Expect disaster every Seventh year

    Şanssızlık aldığımız kararlardan doğan bir şey midir? Yoksa aldığımız kararları alma sebebimiz şanssızlığımız mı? Attığı her adımın sonucunu düşünen biri hiç adım atamaz mı gerçekten? Ya da düşünmeden atılan adımlar daha mı şans barındırır?

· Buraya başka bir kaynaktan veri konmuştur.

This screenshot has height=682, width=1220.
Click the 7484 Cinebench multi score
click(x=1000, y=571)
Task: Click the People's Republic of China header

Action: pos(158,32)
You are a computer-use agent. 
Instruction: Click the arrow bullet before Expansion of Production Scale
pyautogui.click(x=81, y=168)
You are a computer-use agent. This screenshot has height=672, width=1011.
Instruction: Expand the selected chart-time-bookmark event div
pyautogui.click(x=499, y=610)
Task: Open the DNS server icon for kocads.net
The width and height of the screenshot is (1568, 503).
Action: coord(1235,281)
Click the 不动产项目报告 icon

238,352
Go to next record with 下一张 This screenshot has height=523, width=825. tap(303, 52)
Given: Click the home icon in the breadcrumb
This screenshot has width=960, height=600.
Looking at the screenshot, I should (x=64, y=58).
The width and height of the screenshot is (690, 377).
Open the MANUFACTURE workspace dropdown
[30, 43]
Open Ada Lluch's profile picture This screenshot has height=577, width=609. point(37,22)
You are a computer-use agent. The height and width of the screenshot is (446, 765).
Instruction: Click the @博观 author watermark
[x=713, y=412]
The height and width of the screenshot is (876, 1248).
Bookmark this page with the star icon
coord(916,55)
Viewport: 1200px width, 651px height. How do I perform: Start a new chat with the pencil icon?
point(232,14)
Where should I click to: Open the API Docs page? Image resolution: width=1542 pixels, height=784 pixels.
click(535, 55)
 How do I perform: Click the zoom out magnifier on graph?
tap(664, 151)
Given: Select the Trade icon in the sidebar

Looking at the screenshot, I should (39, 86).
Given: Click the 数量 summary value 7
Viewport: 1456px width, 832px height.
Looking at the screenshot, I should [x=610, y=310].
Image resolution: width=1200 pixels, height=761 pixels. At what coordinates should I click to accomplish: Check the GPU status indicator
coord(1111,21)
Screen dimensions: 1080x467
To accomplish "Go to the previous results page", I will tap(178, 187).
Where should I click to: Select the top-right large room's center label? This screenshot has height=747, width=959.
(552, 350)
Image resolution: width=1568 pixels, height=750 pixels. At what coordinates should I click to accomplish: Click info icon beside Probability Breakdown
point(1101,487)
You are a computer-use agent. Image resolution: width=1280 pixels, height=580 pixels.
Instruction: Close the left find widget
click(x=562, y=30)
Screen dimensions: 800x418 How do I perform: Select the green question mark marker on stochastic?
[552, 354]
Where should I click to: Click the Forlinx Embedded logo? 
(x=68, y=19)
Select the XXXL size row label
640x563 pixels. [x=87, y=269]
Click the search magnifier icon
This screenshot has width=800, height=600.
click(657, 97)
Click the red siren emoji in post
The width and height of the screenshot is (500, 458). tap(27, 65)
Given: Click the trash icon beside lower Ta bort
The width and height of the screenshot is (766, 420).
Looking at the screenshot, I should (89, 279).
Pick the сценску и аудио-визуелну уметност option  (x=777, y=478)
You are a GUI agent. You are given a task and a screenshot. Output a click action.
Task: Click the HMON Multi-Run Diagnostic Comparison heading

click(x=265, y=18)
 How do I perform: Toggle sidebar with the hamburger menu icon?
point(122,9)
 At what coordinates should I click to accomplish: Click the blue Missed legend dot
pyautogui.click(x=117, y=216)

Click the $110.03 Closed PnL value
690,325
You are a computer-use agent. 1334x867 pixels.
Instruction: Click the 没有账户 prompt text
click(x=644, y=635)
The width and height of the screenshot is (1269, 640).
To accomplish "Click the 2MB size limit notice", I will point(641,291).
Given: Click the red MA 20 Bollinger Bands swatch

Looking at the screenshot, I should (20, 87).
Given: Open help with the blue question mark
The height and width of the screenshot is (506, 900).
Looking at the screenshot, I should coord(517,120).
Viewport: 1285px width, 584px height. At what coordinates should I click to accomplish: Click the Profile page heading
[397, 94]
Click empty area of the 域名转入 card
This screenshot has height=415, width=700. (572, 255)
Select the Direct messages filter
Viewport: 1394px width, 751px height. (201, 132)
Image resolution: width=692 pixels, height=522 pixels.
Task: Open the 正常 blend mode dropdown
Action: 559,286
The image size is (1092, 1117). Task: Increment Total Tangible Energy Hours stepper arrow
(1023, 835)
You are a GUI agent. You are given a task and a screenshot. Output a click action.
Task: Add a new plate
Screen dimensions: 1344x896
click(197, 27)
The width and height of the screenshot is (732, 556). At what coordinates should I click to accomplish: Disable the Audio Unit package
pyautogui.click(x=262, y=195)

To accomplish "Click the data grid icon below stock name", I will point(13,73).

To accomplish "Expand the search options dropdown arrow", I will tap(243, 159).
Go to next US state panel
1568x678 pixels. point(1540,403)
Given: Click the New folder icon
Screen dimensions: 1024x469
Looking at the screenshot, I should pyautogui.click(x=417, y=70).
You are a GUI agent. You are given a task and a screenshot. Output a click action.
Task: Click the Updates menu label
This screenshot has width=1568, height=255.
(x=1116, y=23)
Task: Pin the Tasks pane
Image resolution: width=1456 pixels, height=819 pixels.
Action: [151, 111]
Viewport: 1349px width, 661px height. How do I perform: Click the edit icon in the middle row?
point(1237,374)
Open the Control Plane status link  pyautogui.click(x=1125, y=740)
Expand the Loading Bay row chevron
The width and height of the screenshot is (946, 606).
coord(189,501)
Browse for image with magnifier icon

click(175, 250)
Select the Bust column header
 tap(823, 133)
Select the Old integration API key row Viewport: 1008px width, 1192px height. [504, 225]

    Size hayat hikayemi anlatayım. Bugünden geriye bakınca ne kadar salak olduğumu görüyorum. Ama emin olun ki hala salağım yani gelecekteki ben, bu zamanki benden daha zeki olacaktır. Her şey tipik bir aile kavgasıyla başladı. Çok basit, anne baba ayrılır, çocuklar ebeveynlere dağılır, şehirler değiştirilir. O süreçlerden birinde bütün okul hayatımı bırakıp başka bir şehre taşınmak zorunda kaldım. Orada ki hayata alışmak çok kolaydı çünkü salaktım. Düşünme yeteneğiniz olmadığı zaman etrafınızda gelişen olaylara çok kolay alışıyorsunuz. Daha çabuk pes ediyorsunuz ve akıllanıyorsunuz bu süreçte. İlginç bir döngü bu. Bu döngünün kırılıp yeni bir ben oluşturması tam 7 sene sürdü. İlk 7 senenin bitiminde tabii ki felaket kaçınılmazdı. Bir insanın hata olarak dünyaya gelmiş olmasına sadece salaklar güler ve bunu duyduktan sonra sadece aptallar yoluna devam eder. Tabii o sene ilk yok oluşum ve ilk aydınlanmam, daha doğrusu kırılmam, gerçekleşti.  Ve evet, sonuçta hayatıma bambaşka biri olarak devam ettim. Üniversite falan derken bir 7 seneyi daha geride bıraktım. Tabii ikinci yok oluş gerçekleşti. Bu sefer ki ciddiydi ve ben, hala aptal olan ama azcık akıllanmış olan ben, buna hazırlıksız yakalandım. Olacağını bildiğim halde hiçbir şey yapmadım. Olanlar olmuştu ve olanlardan yıllar sonra odamın tozlanmış raflarından birinde bir günlük buldum. Eski ben'e ait olan bu günlükte başıma gelecekleri gelmeden yazmıştım. Ama bir kenara fırlatmışım. Aynı ikinci kırılmanın bana yaptığı gibi. Bir kenara fırlatıldım. Bozuk bir oyuncak gibi. Hayalleri yok edilmiş. Duyguları bir hiçten ibaret olan boş bir kabuğa dönüştüm. Ve her zeki kabuğun yapacağı gibi, hala kendimi zeki zannediyorum bu süreçte, hayatımı sonlandırmaya karar verdim. Daha fazla böyle yaşayamazdım.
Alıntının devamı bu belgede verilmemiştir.